Illinois State University will offer health professionals the chance to explore integrated care with three workshops this summer.
“Integrated health means having someone with behavioral health training who can consult with patients and their healthcare providers to improve the quality of life for the patient,” said Brenda Huber, director of the Psychological Services Center at Illinois State, which will oversee the workshops.
The workshops will cover motivating patients to make real change, understanding interventions in primary care, and stress management for patients with medical conditions.
“Doctors tell patients they need to make changes to be healthy, but change is very difficult,” said Huber. “Patients need the right support to truly make a change in behavior.”
The workshops are open to health care professionals and those interested in providing integrated behavioral care.
Integrated Behavioral Health in Primary Care Series
Saturday, June 3–Motivational Interviewing and Other Strategies for Health Behavior Change
Saturday, June 24–Brief Interventions for Addressing Mental Health Disorders in Primary Care
Saturday, July 15–Stress Management and Coping Skills for Patients with Medical Conditions
Workshops are from 8:30 a.m.-4:30 p.m.
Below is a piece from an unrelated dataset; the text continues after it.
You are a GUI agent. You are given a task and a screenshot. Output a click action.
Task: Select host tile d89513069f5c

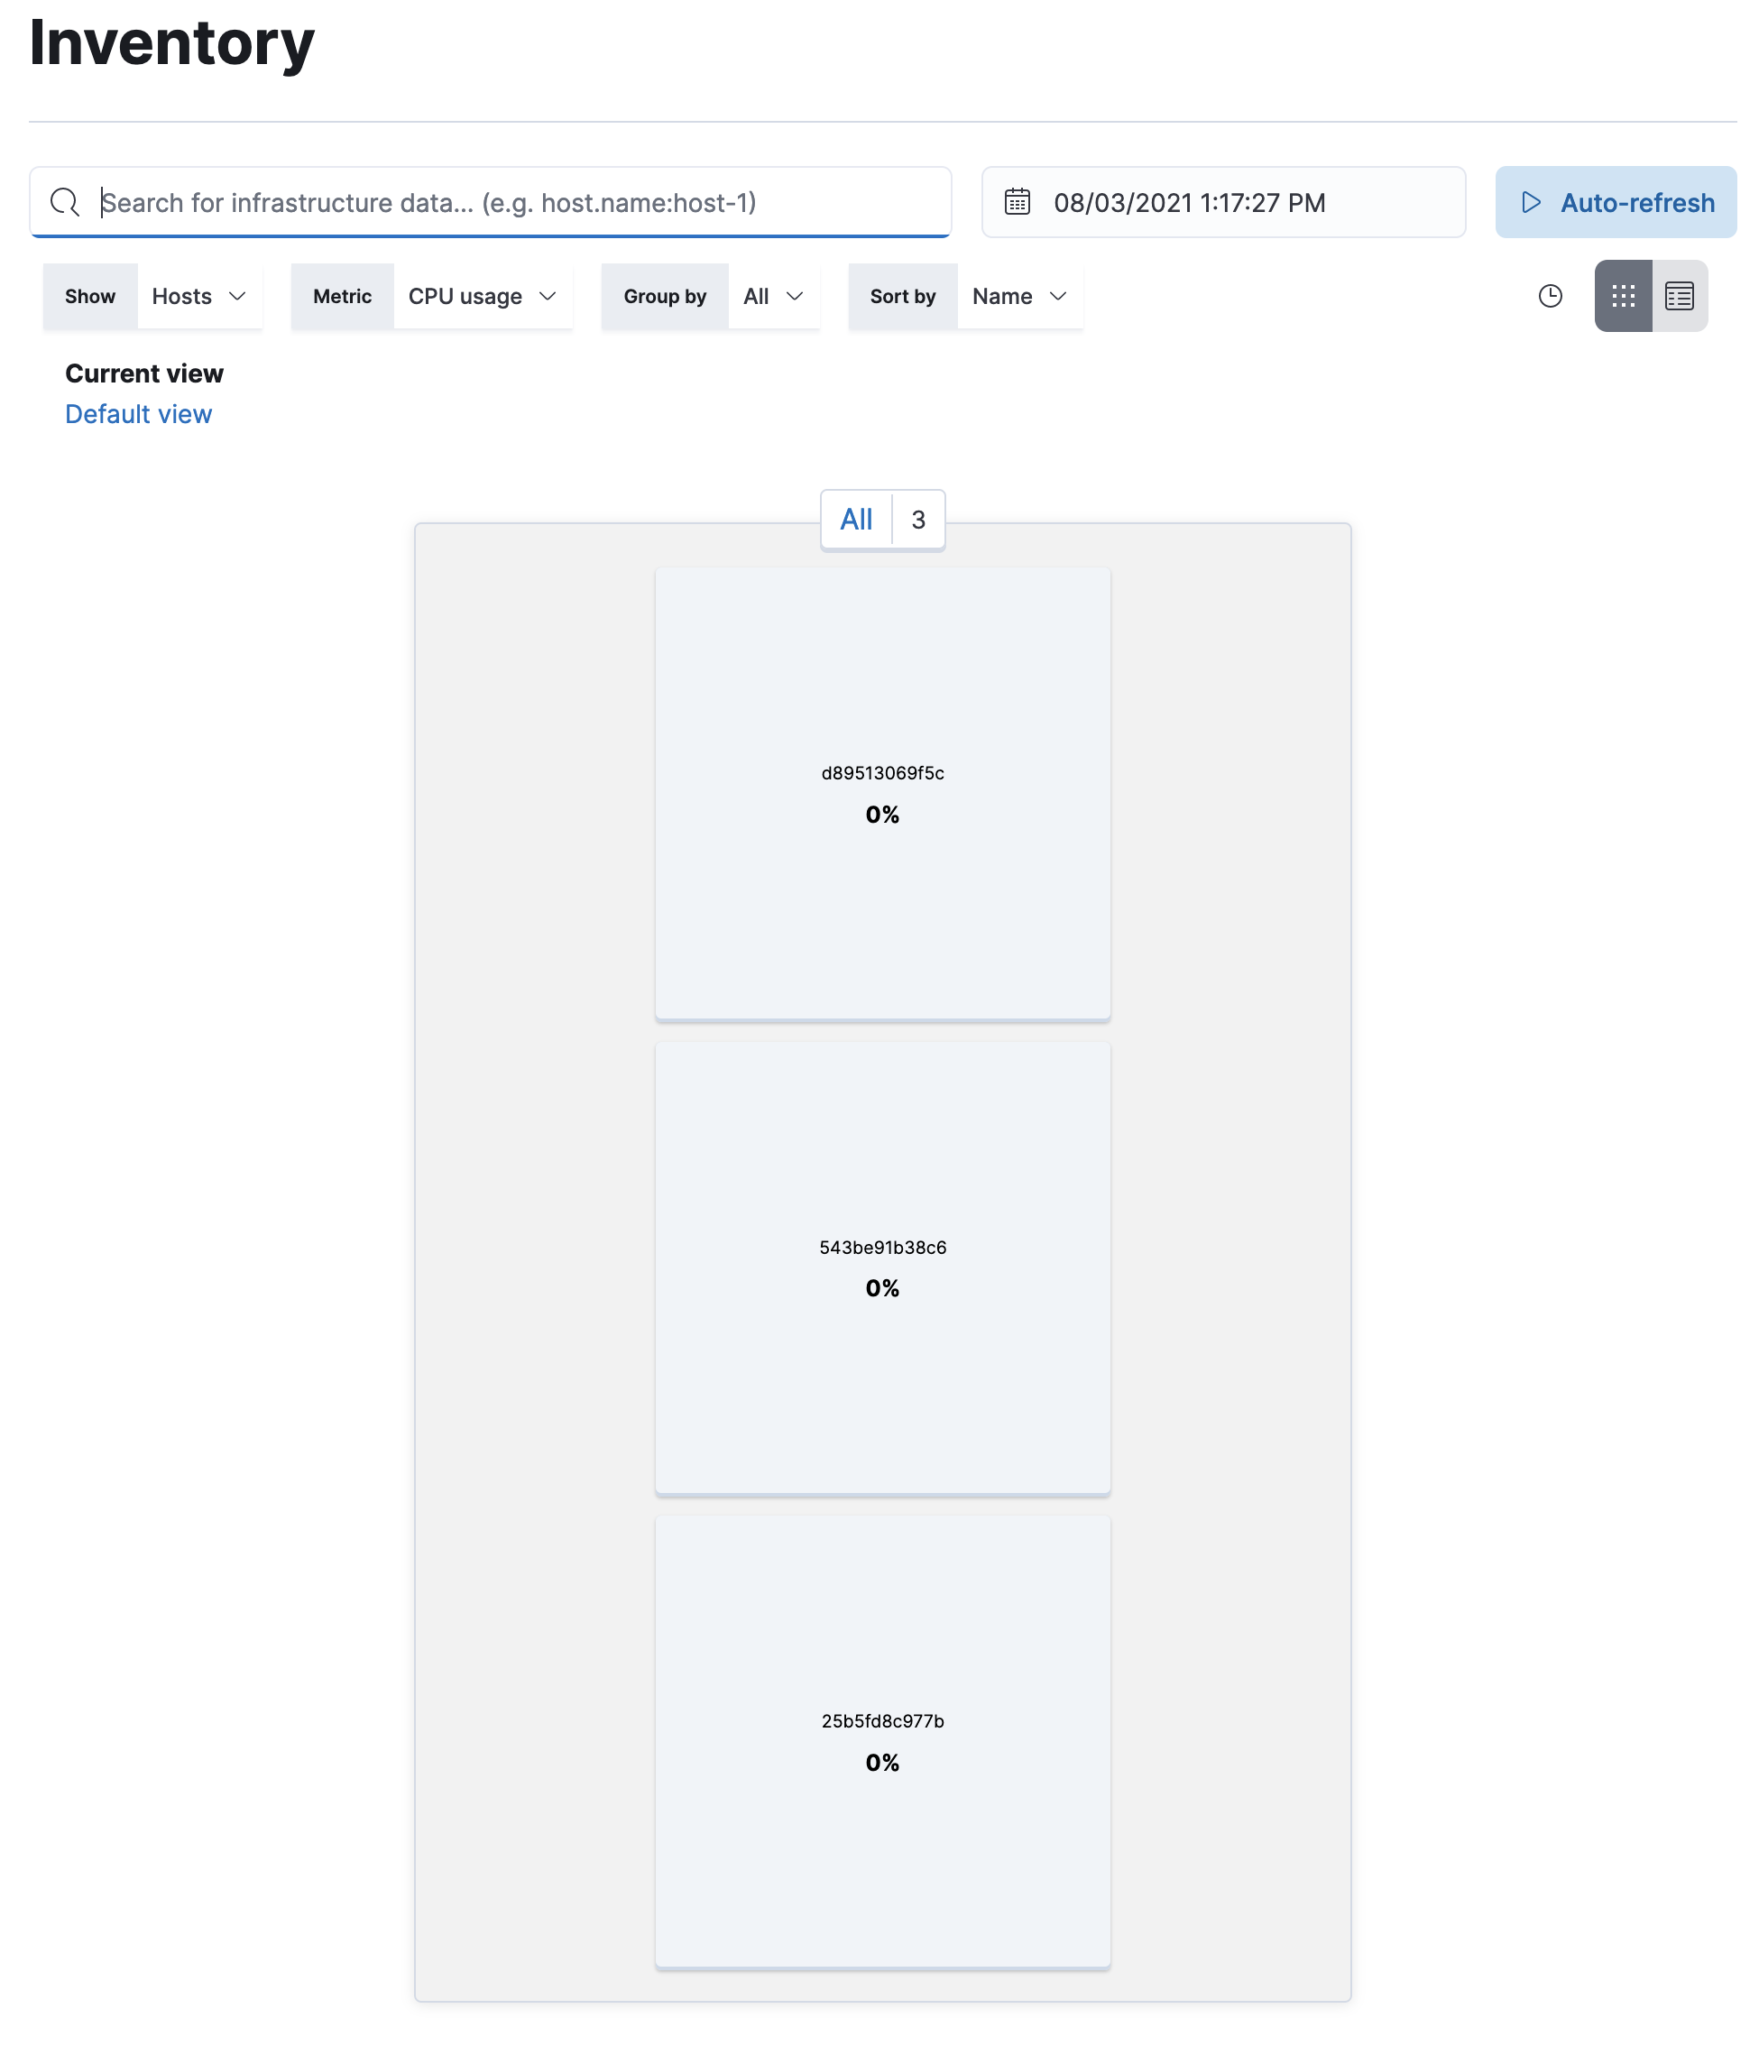[882, 792]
They are $120 each or $300 for all three. IDPR credits for psychologists, social workers, and counselors are available. ISBE credits are also available. Sign up by calling (309) 438-5629.
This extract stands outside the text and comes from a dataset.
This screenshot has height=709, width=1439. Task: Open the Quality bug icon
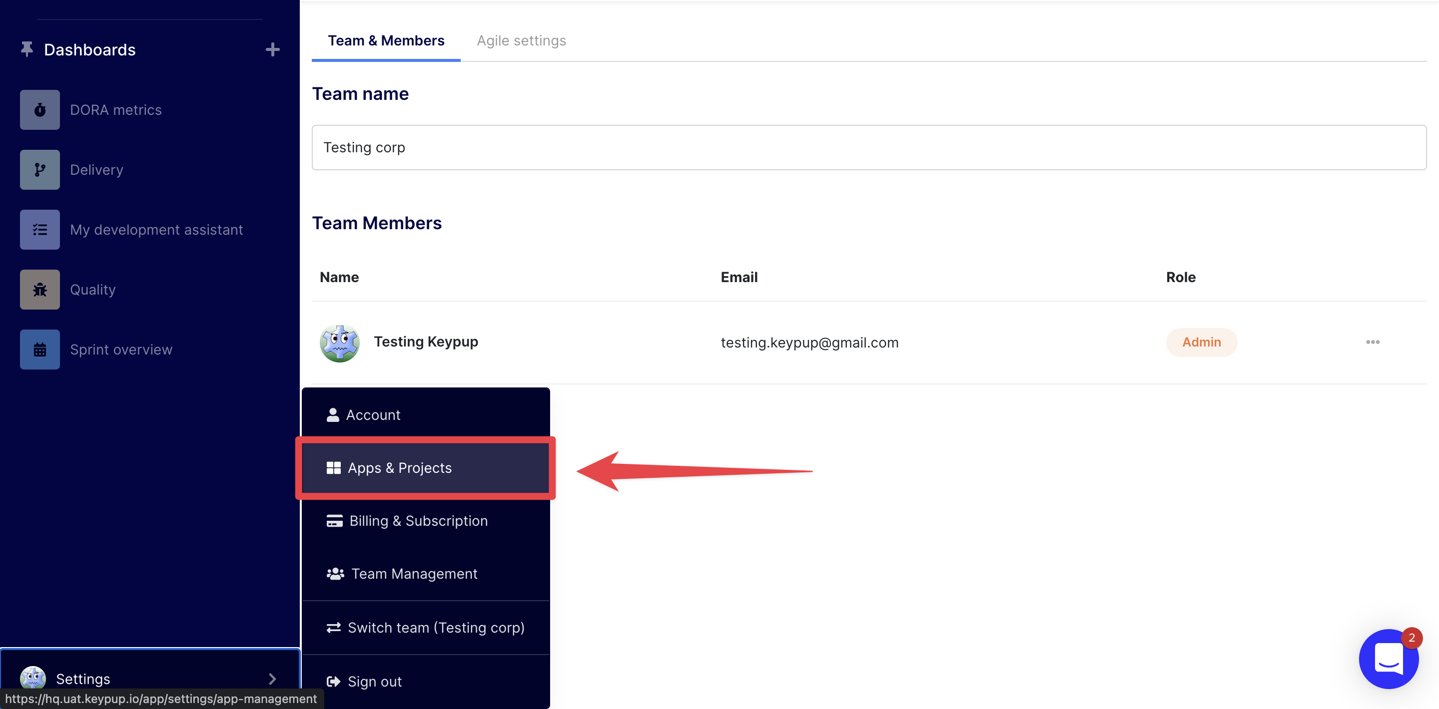pos(40,289)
Participants will engage in experiential training with Illinois State graduate students enrolled in Psychology 480.36 Integrated Behavioral Health. The course is allowing students in areas such as psychology, counseling, social work, and nursing to understand the latest trends in collaborative health care.
“Every professional has some training in the areas the workshops cover, but they approach the topics with their own profession’s lens,” said Huber. “The trend in health care is inter-professional training. This is where the profession is heading, and we want our students prepared as collaborators in care.”
The workshops also explore understanding the long-term impact of trauma, and gaining a sense of cultural competency in health care. “There are health disparities that exist due to race, class, and location,” said Huber, who is also the coordinator of the Illinois School Psychology Consortium that places doctoral interns across the state. “Many people have to overcome stigmas and barriers to get access to help, and practitioners have to learn how to help break down those barriers.”
The Integrated Behavioral Health in Primary Care Series was originally established through a grant from Illinois Children’s Healthcare Foundation, and is funded in part by the Central Illinois Area Health Education Center.